Well, this one was probably going to give me nightmares in place of this video, thanks to the creepy faceless faces. Again with French title cards, I felt that anyone who didn’t understand French would not get any of the loose context that was tying the piece together. Which is fairly important when you’re stringing together so many disparate images that would just seem quite orphaned on their own (and, by today’s standards, pretentious). But it had a cool French chateau, a swimming pool and adorably hip French flapper fashions that almost distracted me from the Vivienne Westwood-haired old lady creepily massaging the neck of her teenage-looking male companion.

During the short films, the Devil’s Music Ensemble, a chamber music group, were playing along.
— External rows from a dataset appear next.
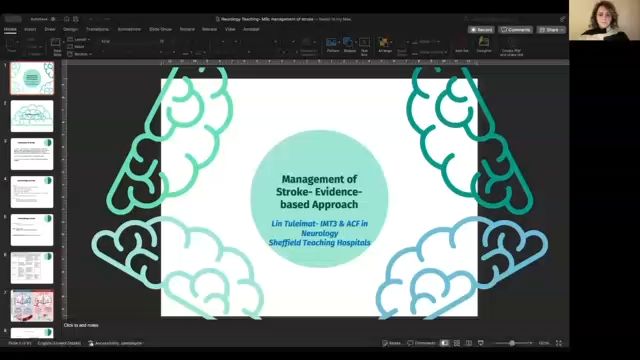Select the slide 3 thumbnail
640x360 pixels.
click(x=32, y=154)
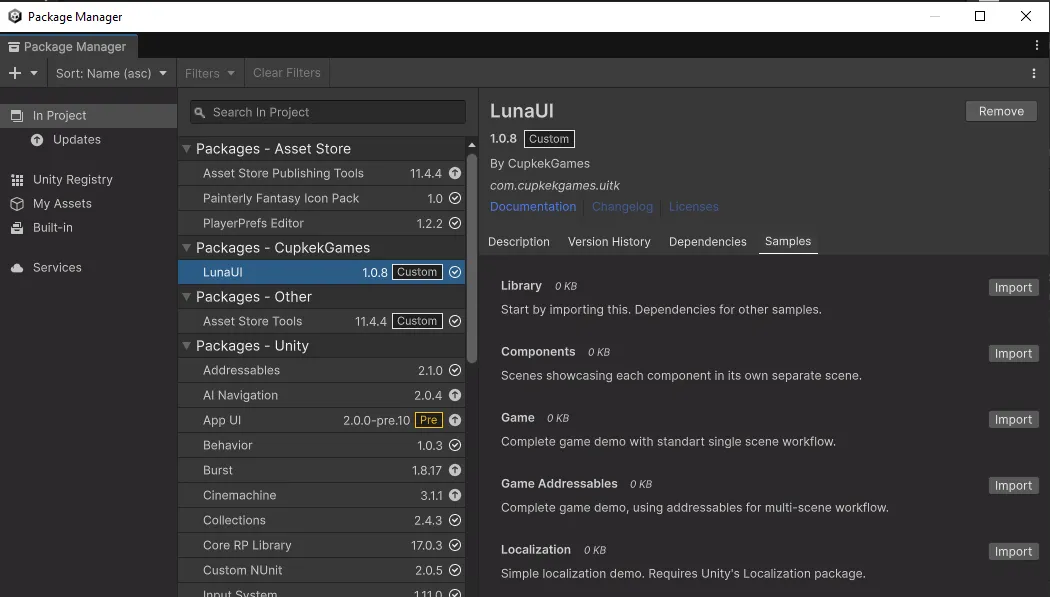Open the Sort: Name (asc) dropdown
This screenshot has height=597, width=1050.
point(111,73)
But, unlike their previous years’ appearances (playing the original score of films like Nosferatu and Das Kabinett des Doktor Caligari), they were playing “original” music of their own, which meant everyone had to trust them to get the mood exactly right, since you’re relying on just the score to tell you how to feel, like a musical laugh track, when you’re watching a 90 year-old French silent surrealist film.

In the end, I appreciated the irony that most of the surreal things that happened that night had almost nothing to do with the films themselves. And it was wickedly fun to freak people out by turning on the LED lights on my umbrella while the museum members were still reeling from the spirals.